A RAID-5 volume uses storage capacity equivalent to one component in the volume
to store redundant information (parity). This parity information contains information about user data
stored on the remainder of the RAID-5 volume's components. That is, if you
have three components, the equivalent of one component is used for the parity
information. If you have five components, then the equivalent of one component is
used for parity information. The parity information is distributed across all components in
the volume. Similar to a mirror, a RAID-5 volume increases data availability, but
with a minimum of cost in terms of hardware and only a moderate
penalty for write operations. However, you cannot use a RAID-5 volume for the
root (/), /usr, and swap file systems, or for other existing file systems.
Solaris Volume Manager automatically resynchronizes a RAID-5 volume when you replace an existing
component. Solaris Volume Manager also resynchronizes RAID-5 volumes during rebooting if a system
failure or panic took place.
Example—RAID-5 Volume
Figure 14-1 illustrates a RAID-5 volume that consists of four disks (components).
The first three data segments are written to Component A (interlace 1), Component
B (interlace 2), and Component C (interlace 3). The next data segment that
is written is a parity segment. This parity segment is written to Component
D (P 1–3). This segment consists of an exclusive OR of the first
three segments of data. The next three data segments are written to Component
A (interlace 4), Component B (interlace 5), and Component D (interlace 6). Then,
another parity segment is written to Component C (P 4–6).

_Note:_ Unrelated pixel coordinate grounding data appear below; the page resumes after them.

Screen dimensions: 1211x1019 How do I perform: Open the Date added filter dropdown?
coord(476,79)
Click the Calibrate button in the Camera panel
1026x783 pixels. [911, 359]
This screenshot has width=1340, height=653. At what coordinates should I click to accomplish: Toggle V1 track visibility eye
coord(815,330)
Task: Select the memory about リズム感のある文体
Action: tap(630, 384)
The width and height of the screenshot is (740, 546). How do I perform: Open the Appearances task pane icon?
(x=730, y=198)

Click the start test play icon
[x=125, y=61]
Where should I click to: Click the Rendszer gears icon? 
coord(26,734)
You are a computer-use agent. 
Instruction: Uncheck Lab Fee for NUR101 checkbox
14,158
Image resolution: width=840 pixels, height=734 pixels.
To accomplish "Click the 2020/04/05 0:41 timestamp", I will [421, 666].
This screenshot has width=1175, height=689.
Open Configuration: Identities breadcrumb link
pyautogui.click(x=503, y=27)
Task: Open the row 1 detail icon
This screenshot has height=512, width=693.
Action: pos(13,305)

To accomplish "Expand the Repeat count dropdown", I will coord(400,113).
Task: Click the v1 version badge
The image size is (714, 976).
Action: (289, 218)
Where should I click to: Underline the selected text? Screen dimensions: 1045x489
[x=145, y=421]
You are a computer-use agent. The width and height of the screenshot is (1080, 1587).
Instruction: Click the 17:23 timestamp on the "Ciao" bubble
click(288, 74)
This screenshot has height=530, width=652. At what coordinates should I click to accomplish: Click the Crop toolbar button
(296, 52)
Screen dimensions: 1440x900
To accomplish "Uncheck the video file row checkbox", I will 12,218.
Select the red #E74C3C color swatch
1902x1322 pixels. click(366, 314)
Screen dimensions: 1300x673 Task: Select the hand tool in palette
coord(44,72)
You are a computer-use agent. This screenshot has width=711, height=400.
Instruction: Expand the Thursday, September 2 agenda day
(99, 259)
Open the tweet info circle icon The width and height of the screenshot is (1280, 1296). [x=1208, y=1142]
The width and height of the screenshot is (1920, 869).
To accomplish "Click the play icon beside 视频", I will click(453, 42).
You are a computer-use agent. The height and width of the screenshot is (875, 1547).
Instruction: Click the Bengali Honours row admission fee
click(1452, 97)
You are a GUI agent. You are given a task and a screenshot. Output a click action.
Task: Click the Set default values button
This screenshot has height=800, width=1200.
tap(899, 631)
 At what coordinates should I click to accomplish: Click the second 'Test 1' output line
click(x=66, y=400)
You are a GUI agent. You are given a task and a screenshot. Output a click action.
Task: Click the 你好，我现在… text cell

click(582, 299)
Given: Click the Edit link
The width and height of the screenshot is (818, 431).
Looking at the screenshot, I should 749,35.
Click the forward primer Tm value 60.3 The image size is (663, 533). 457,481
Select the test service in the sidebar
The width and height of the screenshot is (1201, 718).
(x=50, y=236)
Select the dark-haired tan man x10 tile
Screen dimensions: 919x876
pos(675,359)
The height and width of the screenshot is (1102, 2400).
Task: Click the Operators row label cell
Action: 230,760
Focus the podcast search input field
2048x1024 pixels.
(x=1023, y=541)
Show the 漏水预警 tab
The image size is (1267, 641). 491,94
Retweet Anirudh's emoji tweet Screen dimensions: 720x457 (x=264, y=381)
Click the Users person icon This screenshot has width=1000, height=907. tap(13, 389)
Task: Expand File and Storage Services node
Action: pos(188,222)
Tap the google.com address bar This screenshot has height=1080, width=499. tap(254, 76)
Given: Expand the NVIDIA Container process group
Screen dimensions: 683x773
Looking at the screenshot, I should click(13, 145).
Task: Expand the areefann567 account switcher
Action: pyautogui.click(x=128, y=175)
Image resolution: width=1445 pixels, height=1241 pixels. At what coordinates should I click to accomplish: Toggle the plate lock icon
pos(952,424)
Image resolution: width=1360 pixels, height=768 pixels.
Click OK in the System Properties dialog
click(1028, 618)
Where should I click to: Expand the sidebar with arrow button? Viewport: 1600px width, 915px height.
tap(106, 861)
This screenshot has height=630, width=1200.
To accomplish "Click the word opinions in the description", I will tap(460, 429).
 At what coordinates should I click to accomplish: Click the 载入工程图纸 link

This pattern of writing data and parity segments results in both data and
parity being spread across all disks in the RAID-5 volume. Each drive can
be read independently. The parity protects against a single disk failure. If each
disk in this example were 2 Gbytes, the total capacity of the
RAID-5 volume would be 6 Gbytes. One drive's worth of space is allocated
to parity.
Figure 14-1 RAID-5 Volume Example
Example—Concatenated (Expanded) RAID-5 Volume
The following figure shows an example of an RAID-5 volume that initially consisted
of four disks (components). A fifth disk has been dynamically concatenated to the
volume to expand the RAID-5 volume.
Figure 14-2 Expanded RAID-5 Volume Example
The parity areas are allocated when the initial RAID-5 volume is created. One
component's worth of space is allocated to parity, although the actual parity blocks
are distributed across all of the original components to distribute I/O. When additional
components are concatenated to the RAID-5 volume, the additional space is devoted entirely
to data. No new parity blocks are allocated. The data on the concatenated
component is, however, included in the parity calculations, so the data is protected
against single device failures.
Concatenated RAID-5 volumes are not suited for long-term use. Use a concatenated RAID-5
volume until it is possible to reconfigure a larger RAID-5 volume. Then, copy
the data to the larger volume.
Note - When you add a new component to a RAID-5 volume, Solaris Volume
Manager “zeros” all the blocks in that component. This process ensures that the
parity protects the new data. As data is written to the additional space,
Solaris Volume Manager includes the data in the parity calculations.